▶ [Excerpt to read]:
★ ★ ★ ★ ★

= Richard Selzer =

American surgeon and author

Selzer in 2000

Allen Richard Selzer (June 24, 1928 - June 15, 2016) was an American surgeon and author.

==Biography==
He was born in Troy, New York, and raised there. His father was Julius Louis Selzer, a general practitioner who practiced from the ground floor of the family home at Fifth Avenue in Troy. His mother, Gertrude Schneider Selzer, was an amateur singer who performed in local productions of musicals and opera. Richard Selzer graduated from Union College in 1948, with a B.S. and received his M.D. from Albany Medical College in 1953. He served in the Army for two years as a lieutenant in charge of a medical detachment. In 1960, following a surgical internship and residency at Yale University, he joined the faculty of Yale as a professor of surgery, where he remained until his retirement in 1985. Beginning in the 1970s, Selzer became well known as an author as well.

★ ★ ★ ★ ★

▶ [Stored items]:
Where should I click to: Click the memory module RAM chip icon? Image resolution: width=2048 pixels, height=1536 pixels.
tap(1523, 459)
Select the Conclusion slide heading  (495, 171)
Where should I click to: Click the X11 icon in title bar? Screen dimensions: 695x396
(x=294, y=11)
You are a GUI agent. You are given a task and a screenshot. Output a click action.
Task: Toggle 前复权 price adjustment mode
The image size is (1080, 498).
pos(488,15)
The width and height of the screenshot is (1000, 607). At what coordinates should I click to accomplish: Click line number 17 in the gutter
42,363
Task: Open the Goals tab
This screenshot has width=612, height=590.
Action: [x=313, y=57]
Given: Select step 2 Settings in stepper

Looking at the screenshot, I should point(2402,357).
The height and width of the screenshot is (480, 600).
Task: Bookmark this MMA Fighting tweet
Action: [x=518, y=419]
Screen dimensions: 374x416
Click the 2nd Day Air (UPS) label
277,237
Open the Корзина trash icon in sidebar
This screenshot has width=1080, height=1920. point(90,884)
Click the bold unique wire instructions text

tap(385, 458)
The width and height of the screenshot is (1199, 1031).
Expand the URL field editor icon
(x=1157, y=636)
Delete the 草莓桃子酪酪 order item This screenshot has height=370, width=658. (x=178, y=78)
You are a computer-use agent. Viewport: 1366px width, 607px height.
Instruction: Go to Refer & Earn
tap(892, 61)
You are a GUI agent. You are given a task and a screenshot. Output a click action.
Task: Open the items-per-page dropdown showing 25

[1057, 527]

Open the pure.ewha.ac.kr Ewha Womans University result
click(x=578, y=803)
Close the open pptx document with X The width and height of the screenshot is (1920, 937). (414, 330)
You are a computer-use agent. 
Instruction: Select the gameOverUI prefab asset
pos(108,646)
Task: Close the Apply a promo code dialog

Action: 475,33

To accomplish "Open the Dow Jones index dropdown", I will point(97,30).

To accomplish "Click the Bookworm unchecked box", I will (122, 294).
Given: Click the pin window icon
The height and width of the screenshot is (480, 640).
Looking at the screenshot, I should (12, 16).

★ ★ ★ ★ ★

▶ [Check your understanding]:
**A)** List every college or university named in the Richard Selzer biography.
**B)** For each statement, say whether the Richard Selzer biography agrees, and quote the words that decide it. (i) Selzer's father was a general practitioner. (ii) Selzer served two years in the Navy. (iii) Selzer stayed on the Yale faculty until he retired in 1985.

▶ [Answers given]:
**A)** Union College, Albany Medical College, Yale University

**B)**
(i) Yes: "a general practitioner who practiced from the ground floor of the family home"
(ii) No: "He served in the Army for two years"
(iii) Yes: "where he remained until his retirement in 1985"